>>>
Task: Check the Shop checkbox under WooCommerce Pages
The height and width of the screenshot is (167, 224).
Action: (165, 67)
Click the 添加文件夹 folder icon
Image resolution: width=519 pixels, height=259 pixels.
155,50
<<<
# What you have to do
Reproduce the records above in full and with exact wording.

# Expected answer
Task: Check the Shop checkbox under WooCommerce Pages
The height and width of the screenshot is (167, 224).
Action: (165, 67)
Click the 添加文件夹 folder icon
Image resolution: width=519 pixels, height=259 pixels.
155,50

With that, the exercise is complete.